## 必須課題 1
記録の中で「Given: Open the 内視鏡 navigation tab」を含む行から始めて、記録の最後の行までを一字一句そのまま打ち直してもらえますか？

○ ○ ○ ○ ○ ○ ○

さて、巷で出回っている「NY発/里帰り格安航空券」。NYで発行されているあらゆるフリーペーパーに、それらの広告は掲載されています(本紙は掲載していませんが…。だからこんな原稿も書ける訳です)。これらは広告主である各旅行会社の目玉商品であり、かつ新聞を発行する側にとっても読者確保への重要なニュースソースとなっており双方においしいネタであることは確かなのですが……。

○ ○ ○ ○ ○ ○ ○

## 必須課題 2
格安航空券の文章の「さて、巷で出回っている「NY」から「ることは確かなのですが……。」までを、「フリーペーパー」を「無料情報誌」に置き換えて書き直してもらえますか？

○ ○ ○ ○ ○ ○ ○

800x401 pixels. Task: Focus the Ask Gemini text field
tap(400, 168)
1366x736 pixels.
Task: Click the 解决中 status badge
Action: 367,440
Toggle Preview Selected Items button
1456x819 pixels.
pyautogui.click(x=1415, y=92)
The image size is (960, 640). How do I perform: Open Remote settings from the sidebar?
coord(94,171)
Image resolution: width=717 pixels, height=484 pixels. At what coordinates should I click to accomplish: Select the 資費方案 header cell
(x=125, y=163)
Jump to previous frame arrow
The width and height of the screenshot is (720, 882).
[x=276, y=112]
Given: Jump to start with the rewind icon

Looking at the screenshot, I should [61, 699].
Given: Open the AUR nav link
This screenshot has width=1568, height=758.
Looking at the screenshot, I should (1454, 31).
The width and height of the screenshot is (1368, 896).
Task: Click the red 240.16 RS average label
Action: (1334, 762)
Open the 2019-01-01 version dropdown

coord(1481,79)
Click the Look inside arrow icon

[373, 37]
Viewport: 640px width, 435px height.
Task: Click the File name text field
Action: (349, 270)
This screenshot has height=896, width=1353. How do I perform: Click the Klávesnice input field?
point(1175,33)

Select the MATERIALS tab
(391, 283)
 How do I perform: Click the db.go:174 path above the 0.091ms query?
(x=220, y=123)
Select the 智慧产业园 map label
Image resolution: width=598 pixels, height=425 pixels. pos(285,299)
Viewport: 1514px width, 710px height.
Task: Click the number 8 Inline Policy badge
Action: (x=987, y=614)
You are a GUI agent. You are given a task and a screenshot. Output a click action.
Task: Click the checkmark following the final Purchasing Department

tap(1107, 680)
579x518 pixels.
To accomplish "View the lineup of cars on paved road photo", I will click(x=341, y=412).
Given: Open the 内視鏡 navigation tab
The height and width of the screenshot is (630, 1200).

○ ○ ○ ○ ○ ○ ○

## 演習解答 1
Given: Open the 内視鏡 navigation tab
The height and width of the screenshot is (630, 1200).

## 演習解答 2
さて、巷で出回っている「NY発/里帰り格安航空券」。NYで発行されているあらゆる無料情報誌に、それらの広告は掲載されています(本紙は掲載していませんが…。だからこんな原稿も書ける訳です)。これらは広告主である各旅行会社の目玉商品であり、かつ新聞を発行する側にとっても読者確保への重要なニュースソースとなっており双方においしいネタであることは確かなのですが……。